▶ [Aim of the exercise]
Reprint the entries without altering anything.

▶ [Provided information]
***

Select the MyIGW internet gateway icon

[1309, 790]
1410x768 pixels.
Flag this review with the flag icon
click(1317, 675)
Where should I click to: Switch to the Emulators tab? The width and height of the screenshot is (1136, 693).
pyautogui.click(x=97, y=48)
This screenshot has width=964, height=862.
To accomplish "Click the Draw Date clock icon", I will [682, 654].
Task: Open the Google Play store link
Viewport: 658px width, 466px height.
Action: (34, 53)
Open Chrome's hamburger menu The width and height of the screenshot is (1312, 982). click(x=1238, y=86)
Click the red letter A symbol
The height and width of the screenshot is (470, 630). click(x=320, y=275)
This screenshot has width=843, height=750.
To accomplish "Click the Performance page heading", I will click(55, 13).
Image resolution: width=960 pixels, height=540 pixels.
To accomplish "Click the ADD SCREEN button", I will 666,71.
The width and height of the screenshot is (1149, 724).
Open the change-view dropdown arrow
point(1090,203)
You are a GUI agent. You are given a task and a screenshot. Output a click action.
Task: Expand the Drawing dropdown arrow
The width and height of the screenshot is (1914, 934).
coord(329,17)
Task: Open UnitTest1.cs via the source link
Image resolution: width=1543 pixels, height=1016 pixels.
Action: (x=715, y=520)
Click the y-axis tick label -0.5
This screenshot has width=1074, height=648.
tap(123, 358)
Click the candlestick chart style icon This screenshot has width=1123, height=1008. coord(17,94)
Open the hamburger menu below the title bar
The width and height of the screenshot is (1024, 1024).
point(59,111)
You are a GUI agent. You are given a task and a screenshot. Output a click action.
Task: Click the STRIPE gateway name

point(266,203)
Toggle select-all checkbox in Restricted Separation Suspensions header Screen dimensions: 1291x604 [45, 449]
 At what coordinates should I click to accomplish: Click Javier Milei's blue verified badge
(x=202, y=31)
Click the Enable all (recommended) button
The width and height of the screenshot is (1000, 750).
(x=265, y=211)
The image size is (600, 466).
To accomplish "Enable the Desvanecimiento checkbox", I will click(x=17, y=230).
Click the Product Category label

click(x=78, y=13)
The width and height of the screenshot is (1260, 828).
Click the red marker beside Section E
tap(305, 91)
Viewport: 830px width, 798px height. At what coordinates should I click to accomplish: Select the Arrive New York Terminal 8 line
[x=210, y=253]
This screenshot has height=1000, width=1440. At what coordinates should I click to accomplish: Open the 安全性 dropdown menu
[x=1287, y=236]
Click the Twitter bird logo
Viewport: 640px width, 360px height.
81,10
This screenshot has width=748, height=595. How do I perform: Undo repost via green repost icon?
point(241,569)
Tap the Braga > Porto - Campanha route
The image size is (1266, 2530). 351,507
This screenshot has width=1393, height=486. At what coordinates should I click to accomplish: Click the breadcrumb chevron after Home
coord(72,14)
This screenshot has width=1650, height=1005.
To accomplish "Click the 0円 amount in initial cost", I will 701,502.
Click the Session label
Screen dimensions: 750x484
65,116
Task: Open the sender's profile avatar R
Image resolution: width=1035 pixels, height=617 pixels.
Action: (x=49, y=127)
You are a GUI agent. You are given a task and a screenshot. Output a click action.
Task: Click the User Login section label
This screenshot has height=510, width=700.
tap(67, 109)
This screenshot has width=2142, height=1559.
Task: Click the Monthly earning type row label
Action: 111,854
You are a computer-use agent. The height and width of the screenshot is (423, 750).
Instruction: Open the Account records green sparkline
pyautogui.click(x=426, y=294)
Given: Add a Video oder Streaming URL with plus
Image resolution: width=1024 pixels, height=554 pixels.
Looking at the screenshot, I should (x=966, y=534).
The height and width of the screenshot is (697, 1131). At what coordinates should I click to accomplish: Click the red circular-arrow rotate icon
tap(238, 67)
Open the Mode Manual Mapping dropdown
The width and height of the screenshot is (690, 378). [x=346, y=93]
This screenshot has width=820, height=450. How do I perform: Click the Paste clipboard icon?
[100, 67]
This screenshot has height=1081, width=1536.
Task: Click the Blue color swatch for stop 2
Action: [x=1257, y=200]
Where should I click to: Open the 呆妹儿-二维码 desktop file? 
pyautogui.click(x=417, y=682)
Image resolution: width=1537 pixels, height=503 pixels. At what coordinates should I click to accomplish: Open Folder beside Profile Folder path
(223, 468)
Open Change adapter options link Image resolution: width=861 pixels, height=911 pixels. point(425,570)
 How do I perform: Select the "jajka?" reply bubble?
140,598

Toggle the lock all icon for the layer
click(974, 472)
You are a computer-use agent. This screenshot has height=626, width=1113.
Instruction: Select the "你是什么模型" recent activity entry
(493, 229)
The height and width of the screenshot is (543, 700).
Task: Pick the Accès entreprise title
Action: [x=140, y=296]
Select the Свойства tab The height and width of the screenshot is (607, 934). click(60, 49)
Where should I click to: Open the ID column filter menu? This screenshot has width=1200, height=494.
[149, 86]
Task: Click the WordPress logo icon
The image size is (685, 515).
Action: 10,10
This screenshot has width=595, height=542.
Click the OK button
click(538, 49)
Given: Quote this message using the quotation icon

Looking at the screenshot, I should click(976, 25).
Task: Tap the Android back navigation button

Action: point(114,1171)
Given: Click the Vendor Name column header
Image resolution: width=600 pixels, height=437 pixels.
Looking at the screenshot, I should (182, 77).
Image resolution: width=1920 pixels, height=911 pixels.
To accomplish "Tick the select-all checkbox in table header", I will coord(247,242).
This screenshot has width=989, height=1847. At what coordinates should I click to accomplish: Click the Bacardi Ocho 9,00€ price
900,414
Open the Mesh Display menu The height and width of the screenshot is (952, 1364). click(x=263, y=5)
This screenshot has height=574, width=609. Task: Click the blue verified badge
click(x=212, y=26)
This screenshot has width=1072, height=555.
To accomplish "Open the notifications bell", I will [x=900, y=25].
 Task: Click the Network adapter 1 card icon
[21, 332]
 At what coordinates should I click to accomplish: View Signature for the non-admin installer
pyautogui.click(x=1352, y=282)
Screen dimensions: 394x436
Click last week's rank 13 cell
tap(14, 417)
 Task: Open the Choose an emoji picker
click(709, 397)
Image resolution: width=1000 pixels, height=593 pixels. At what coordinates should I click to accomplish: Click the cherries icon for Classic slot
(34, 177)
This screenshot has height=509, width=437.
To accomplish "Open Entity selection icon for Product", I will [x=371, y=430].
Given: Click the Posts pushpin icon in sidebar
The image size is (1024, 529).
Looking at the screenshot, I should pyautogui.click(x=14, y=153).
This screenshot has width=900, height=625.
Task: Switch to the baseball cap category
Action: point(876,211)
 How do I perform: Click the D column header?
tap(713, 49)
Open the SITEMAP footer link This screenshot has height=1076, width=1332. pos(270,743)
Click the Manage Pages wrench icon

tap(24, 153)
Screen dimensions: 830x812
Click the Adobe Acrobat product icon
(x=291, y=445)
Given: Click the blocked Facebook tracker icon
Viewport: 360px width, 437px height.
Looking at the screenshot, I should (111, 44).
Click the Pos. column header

***

▶ [Completed exercise]
Select the MyIGW internet gateway icon

[1309, 790]
1410x768 pixels.
Flag this review with the flag icon
click(1317, 675)
Where should I click to: Switch to the Emulators tab? The width and height of the screenshot is (1136, 693).
pyautogui.click(x=97, y=48)
This screenshot has width=964, height=862.
To accomplish "Click the Draw Date clock icon", I will [682, 654].
Task: Open the Google Play store link
Viewport: 658px width, 466px height.
Action: (34, 53)
Open Chrome's hamburger menu The width and height of the screenshot is (1312, 982). click(x=1238, y=86)
Click the red letter A symbol
The height and width of the screenshot is (470, 630). click(x=320, y=275)
This screenshot has width=843, height=750.
To accomplish "Click the Performance page heading", I will click(55, 13).
Image resolution: width=960 pixels, height=540 pixels.
To accomplish "Click the ADD SCREEN button", I will 666,71.
The width and height of the screenshot is (1149, 724).
Open the change-view dropdown arrow
point(1090,203)
You are a GUI agent. You are given a task and a screenshot. Output a click action.
Task: Expand the Drawing dropdown arrow
The width and height of the screenshot is (1914, 934).
coord(329,17)
Task: Open UnitTest1.cs via the source link
Image resolution: width=1543 pixels, height=1016 pixels.
Action: (x=715, y=520)
Click the y-axis tick label -0.5
This screenshot has width=1074, height=648.
tap(123, 358)
Click the candlestick chart style icon This screenshot has width=1123, height=1008. coord(17,94)
Open the hamburger menu below the title bar
The width and height of the screenshot is (1024, 1024).
point(59,111)
You are a GUI agent. You are given a task and a screenshot. Output a click action.
Task: Click the STRIPE gateway name

point(266,203)
Toggle select-all checkbox in Restricted Separation Suspensions header Screen dimensions: 1291x604 [45, 449]
 At what coordinates should I click to accomplish: Click Javier Milei's blue verified badge
(x=202, y=31)
Click the Enable all (recommended) button
The width and height of the screenshot is (1000, 750).
(x=265, y=211)
The image size is (600, 466).
To accomplish "Enable the Desvanecimiento checkbox", I will click(x=17, y=230).
Click the Product Category label

click(x=78, y=13)
The width and height of the screenshot is (1260, 828).
Click the red marker beside Section E
tap(305, 91)
Viewport: 830px width, 798px height. At what coordinates should I click to accomplish: Select the Arrive New York Terminal 8 line
[x=210, y=253]
This screenshot has height=1000, width=1440. At what coordinates should I click to accomplish: Open the 安全性 dropdown menu
[x=1287, y=236]
Click the Twitter bird logo
Viewport: 640px width, 360px height.
81,10
This screenshot has width=748, height=595. How do I perform: Undo repost via green repost icon?
point(241,569)
Tap the Braga > Porto - Campanha route
The image size is (1266, 2530). 351,507
This screenshot has width=1393, height=486. At what coordinates should I click to accomplish: Click the breadcrumb chevron after Home
coord(72,14)
This screenshot has width=1650, height=1005.
To accomplish "Click the 0円 amount in initial cost", I will 701,502.
Click the Session label
Screen dimensions: 750x484
65,116
Task: Open the sender's profile avatar R
Image resolution: width=1035 pixels, height=617 pixels.
Action: (x=49, y=127)
You are a GUI agent. You are given a task and a screenshot. Output a click action.
Task: Click the User Login section label
This screenshot has height=510, width=700.
tap(67, 109)
This screenshot has width=2142, height=1559.
Task: Click the Monthly earning type row label
Action: 111,854
You are a computer-use agent. The height and width of the screenshot is (423, 750).
Instruction: Open the Account records green sparkline
pyautogui.click(x=426, y=294)
Given: Add a Video oder Streaming URL with plus
Image resolution: width=1024 pixels, height=554 pixels.
Looking at the screenshot, I should (x=966, y=534).
The height and width of the screenshot is (697, 1131). At what coordinates should I click to accomplish: Click the red circular-arrow rotate icon
tap(238, 67)
Open the Mode Manual Mapping dropdown
The width and height of the screenshot is (690, 378). [x=346, y=93]
This screenshot has width=820, height=450. How do I perform: Click the Paste clipboard icon?
[100, 67]
This screenshot has height=1081, width=1536.
Task: Click the Blue color swatch for stop 2
Action: [x=1257, y=200]
Where should I click to: Open the 呆妹儿-二维码 desktop file? 
pyautogui.click(x=417, y=682)
Image resolution: width=1537 pixels, height=503 pixels. At what coordinates should I click to accomplish: Open Folder beside Profile Folder path
(223, 468)
Open Change adapter options link Image resolution: width=861 pixels, height=911 pixels. point(425,570)
 How do I perform: Select the "jajka?" reply bubble?
140,598

Toggle the lock all icon for the layer
click(974, 472)
You are a computer-use agent. This screenshot has height=626, width=1113.
Instruction: Select the "你是什么模型" recent activity entry
(493, 229)
The height and width of the screenshot is (543, 700).
Task: Pick the Accès entreprise title
Action: [x=140, y=296]
Select the Свойства tab The height and width of the screenshot is (607, 934). click(60, 49)
Where should I click to: Open the ID column filter menu? This screenshot has width=1200, height=494.
[149, 86]
Task: Click the WordPress logo icon
The image size is (685, 515).
Action: 10,10
This screenshot has width=595, height=542.
Click the OK button
click(538, 49)
Given: Quote this message using the quotation icon

Looking at the screenshot, I should click(976, 25).
Task: Tap the Android back navigation button

Action: point(114,1171)
Given: Click the Vendor Name column header
Image resolution: width=600 pixels, height=437 pixels.
Looking at the screenshot, I should (182, 77).
Image resolution: width=1920 pixels, height=911 pixels.
To accomplish "Tick the select-all checkbox in table header", I will coord(247,242).
This screenshot has width=989, height=1847. At what coordinates should I click to accomplish: Click the Bacardi Ocho 9,00€ price
900,414
Open the Mesh Display menu The height and width of the screenshot is (952, 1364). click(x=263, y=5)
This screenshot has height=574, width=609. Task: Click the blue verified badge
click(x=212, y=26)
This screenshot has width=1072, height=555.
To accomplish "Open the notifications bell", I will [x=900, y=25].
 Task: Click the Network adapter 1 card icon
[21, 332]
 At what coordinates should I click to accomplish: View Signature for the non-admin installer
pyautogui.click(x=1352, y=282)
Screen dimensions: 394x436
Click last week's rank 13 cell
tap(14, 417)
 Task: Open the Choose an emoji picker
click(709, 397)
Image resolution: width=1000 pixels, height=593 pixels. At what coordinates should I click to accomplish: Click the cherries icon for Classic slot
(34, 177)
This screenshot has height=509, width=437.
To accomplish "Open Entity selection icon for Product", I will [x=371, y=430].
Given: Click the Posts pushpin icon in sidebar
The image size is (1024, 529).
Looking at the screenshot, I should pyautogui.click(x=14, y=153).
This screenshot has width=900, height=625.
Task: Switch to the baseball cap category
Action: point(876,211)
 How do I perform: Click the D column header?
tap(713, 49)
Open the SITEMAP footer link This screenshot has height=1076, width=1332. pos(270,743)
Click the Manage Pages wrench icon

tap(24, 153)
Screen dimensions: 830x812
Click the Adobe Acrobat product icon
(x=291, y=445)
Given: Click the blocked Facebook tracker icon
Viewport: 360px width, 437px height.
Looking at the screenshot, I should (111, 44).
Click the Pos. column header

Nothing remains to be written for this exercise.